Task prompt. Please reproduce the passage on Confederate symbols word for word, from "The SPLC’s map" up to and including "and New England.".

Text section.
■ ■ ■ ■ ■ ■ ■
One incredibly helpful resource is the Southern Poverty Law Center’s Whose Heritage? project, launched in 2016. It includes an interactive map of public Confederate symbols (private property is not included) and an action guide that details how to work toward removing them.
The SPLC’s map of every public symbol of the Confederacy still standing across the US. It’s not just in Tennessee.
Of course, most of these are clustered throughout the South, but I think you might be fascinated to see some of the unexpected places you can find a Jefferson Davis memorial or a Robert E. Lee campground. That goes for you too, California, New York, and New England.
Note that just this week, the SPLC updated their map to acknowledge the 100+ public symbols commemorating the Confederacy that have been removed recently, but 1,747 still stand. And I have to believe the actual number is much higher than that, based on my own drive through my town today; this isn’t even identifying the vast number of streets and squares and schools.
So what can we do about it? Start with this list.
■ ■ ■ ■ ■ ■ ■
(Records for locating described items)
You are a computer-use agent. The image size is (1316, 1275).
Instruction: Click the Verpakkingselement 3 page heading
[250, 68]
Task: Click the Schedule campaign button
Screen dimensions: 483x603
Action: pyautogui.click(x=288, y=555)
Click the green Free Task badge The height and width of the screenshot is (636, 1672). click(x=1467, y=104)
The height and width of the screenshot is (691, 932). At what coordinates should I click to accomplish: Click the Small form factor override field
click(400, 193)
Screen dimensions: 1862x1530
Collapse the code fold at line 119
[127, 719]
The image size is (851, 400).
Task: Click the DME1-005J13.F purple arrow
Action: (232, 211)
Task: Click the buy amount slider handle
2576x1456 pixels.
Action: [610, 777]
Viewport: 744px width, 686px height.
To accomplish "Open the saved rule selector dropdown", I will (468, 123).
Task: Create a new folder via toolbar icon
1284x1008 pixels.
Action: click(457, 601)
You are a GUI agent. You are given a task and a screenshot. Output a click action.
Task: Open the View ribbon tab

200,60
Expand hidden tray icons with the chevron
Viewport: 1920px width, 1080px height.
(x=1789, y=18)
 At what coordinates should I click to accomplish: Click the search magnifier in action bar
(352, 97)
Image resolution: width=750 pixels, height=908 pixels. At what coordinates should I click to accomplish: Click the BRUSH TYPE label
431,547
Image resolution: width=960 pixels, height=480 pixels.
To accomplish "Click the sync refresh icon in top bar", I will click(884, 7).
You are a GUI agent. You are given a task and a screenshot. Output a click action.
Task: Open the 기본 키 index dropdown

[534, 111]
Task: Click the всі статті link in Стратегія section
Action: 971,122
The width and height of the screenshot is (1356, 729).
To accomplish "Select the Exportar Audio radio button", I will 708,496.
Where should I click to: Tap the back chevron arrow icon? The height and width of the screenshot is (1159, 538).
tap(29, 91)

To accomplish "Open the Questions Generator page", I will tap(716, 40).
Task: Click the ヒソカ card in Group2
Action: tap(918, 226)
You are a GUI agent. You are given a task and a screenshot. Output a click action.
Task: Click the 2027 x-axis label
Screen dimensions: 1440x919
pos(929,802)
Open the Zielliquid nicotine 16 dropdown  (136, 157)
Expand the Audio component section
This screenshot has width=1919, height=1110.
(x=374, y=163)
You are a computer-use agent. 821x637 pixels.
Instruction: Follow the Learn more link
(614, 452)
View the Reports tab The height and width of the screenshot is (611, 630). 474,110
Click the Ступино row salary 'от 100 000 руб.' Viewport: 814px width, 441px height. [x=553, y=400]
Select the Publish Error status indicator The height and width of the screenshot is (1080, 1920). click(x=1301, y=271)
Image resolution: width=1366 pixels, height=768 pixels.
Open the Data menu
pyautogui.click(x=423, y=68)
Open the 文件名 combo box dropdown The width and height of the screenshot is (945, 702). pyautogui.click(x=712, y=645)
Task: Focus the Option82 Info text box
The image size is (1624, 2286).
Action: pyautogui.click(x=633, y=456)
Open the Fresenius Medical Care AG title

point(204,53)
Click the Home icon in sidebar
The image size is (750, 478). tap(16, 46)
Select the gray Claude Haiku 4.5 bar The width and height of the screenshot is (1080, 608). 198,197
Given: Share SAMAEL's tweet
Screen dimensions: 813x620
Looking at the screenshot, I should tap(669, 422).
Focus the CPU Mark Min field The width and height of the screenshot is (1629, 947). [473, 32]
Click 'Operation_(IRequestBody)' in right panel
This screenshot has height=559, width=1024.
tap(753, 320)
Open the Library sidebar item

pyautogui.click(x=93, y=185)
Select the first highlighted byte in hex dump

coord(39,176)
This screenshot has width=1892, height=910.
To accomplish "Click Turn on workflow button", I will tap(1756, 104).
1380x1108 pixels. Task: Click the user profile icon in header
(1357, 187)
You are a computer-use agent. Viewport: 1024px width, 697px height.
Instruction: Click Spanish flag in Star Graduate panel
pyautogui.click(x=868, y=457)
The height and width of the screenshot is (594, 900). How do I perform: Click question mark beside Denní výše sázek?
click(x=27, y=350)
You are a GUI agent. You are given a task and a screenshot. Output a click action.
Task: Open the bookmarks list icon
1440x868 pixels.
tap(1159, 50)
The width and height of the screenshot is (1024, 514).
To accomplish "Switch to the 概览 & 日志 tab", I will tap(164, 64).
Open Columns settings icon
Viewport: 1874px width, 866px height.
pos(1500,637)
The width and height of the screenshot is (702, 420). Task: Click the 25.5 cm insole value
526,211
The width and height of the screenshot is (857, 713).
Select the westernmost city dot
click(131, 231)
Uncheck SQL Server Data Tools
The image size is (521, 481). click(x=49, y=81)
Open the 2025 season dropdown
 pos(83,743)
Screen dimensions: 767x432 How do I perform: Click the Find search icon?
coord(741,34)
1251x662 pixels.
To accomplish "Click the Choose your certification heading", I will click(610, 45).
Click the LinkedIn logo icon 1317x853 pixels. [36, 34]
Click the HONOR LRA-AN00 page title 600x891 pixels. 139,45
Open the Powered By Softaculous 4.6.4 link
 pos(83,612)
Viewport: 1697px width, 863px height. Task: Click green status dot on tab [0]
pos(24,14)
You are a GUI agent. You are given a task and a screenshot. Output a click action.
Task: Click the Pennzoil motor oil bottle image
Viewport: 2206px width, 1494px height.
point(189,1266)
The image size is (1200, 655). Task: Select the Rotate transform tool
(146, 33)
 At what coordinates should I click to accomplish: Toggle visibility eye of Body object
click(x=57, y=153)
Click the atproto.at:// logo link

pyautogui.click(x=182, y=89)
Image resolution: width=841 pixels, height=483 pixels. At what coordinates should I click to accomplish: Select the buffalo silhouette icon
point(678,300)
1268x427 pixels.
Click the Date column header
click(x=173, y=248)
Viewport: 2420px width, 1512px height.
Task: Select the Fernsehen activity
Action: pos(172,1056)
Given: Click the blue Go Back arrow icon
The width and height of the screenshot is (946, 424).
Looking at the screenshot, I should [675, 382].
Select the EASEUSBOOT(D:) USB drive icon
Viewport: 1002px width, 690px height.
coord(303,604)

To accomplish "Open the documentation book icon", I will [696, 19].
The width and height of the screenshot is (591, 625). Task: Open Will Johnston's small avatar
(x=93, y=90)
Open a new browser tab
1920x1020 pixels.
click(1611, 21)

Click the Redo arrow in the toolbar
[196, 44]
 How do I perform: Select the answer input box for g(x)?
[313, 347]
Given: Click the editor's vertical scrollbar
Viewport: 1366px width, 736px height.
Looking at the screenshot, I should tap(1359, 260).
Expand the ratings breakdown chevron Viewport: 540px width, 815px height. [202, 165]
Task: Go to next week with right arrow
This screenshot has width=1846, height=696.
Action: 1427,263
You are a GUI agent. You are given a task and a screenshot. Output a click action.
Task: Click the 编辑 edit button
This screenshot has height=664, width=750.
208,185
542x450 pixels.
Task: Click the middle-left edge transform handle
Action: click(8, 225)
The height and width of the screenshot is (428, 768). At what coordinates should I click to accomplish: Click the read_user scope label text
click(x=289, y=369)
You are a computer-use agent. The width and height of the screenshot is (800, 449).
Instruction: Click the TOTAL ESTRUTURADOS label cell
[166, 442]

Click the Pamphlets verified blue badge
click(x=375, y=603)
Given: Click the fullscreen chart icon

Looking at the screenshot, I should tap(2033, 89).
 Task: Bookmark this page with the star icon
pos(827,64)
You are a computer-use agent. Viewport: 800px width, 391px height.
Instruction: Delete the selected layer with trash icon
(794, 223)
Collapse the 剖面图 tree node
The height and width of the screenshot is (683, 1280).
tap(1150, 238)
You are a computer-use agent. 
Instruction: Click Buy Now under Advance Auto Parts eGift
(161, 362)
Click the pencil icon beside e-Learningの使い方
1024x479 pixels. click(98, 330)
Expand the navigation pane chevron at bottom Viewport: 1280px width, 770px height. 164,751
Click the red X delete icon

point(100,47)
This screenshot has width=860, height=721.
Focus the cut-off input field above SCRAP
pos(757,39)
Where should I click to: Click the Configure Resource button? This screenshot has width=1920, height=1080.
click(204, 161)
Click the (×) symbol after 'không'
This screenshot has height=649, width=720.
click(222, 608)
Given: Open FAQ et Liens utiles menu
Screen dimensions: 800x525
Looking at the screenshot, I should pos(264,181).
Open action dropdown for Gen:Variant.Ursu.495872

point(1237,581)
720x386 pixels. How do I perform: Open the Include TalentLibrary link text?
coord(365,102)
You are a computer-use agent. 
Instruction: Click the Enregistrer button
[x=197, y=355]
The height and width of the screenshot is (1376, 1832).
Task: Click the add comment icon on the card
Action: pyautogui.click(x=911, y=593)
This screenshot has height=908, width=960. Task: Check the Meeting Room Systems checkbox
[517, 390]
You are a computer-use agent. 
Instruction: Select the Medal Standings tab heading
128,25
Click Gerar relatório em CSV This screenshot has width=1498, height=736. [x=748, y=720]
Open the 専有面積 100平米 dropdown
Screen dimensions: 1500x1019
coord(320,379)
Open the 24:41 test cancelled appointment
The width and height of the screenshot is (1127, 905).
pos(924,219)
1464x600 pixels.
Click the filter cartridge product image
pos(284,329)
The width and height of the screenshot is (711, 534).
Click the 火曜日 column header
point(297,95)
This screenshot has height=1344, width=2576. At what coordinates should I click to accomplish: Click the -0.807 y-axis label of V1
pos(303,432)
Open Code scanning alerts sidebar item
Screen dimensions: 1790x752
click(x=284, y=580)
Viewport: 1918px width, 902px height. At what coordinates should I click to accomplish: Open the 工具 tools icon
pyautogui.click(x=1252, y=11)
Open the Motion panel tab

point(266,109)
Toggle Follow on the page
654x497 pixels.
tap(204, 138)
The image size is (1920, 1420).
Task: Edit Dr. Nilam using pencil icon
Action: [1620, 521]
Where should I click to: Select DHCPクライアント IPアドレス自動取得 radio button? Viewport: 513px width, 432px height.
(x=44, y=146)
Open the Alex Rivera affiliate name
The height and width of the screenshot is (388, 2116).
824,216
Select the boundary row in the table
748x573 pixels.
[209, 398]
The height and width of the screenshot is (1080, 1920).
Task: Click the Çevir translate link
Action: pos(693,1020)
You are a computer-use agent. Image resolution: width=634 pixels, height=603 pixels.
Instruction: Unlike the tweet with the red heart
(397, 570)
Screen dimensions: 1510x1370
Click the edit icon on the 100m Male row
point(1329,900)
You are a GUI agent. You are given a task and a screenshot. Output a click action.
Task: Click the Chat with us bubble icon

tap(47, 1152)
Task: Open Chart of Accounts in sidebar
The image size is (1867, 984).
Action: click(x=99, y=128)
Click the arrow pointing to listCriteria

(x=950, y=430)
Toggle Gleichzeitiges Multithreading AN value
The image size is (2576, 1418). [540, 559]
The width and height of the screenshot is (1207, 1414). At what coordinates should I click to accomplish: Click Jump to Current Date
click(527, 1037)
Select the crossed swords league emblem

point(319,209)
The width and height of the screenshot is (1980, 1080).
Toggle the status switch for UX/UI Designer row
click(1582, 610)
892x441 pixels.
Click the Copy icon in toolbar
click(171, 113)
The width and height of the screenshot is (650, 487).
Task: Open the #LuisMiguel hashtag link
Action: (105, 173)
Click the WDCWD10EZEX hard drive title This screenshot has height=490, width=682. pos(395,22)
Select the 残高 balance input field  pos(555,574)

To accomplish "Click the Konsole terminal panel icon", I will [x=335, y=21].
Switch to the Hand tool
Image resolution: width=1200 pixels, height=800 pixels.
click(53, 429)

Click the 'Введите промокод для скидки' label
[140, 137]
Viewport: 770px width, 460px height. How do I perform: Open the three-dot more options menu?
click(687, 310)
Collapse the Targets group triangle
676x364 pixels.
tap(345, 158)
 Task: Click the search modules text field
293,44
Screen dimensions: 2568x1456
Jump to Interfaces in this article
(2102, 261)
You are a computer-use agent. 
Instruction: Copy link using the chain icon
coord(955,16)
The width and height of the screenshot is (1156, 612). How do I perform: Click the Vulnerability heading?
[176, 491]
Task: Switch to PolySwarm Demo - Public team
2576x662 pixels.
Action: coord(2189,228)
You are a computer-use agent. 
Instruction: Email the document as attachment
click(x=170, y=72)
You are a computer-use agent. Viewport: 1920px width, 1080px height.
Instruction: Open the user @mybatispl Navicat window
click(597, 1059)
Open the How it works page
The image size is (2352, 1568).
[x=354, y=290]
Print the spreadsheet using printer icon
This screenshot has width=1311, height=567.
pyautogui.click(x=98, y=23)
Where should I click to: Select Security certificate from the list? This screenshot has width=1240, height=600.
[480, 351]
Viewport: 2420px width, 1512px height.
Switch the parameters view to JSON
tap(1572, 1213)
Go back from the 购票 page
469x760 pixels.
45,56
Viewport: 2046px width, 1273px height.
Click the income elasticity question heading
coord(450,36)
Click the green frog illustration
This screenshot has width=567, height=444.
■ ■ ■ ■ ■ ■ ■
Answer to this problem.
The SPLC’s map of every public symbol of the Confederacy still standing across the US. It’s not just in Tennessee.
Of course, most of these are clustered throughout the South, but I think you might be fascinated to see some of the unexpected places you can find a Jefferson Davis memorial or a Robert E. Lee campground. That goes for you too, California, New York, and New England.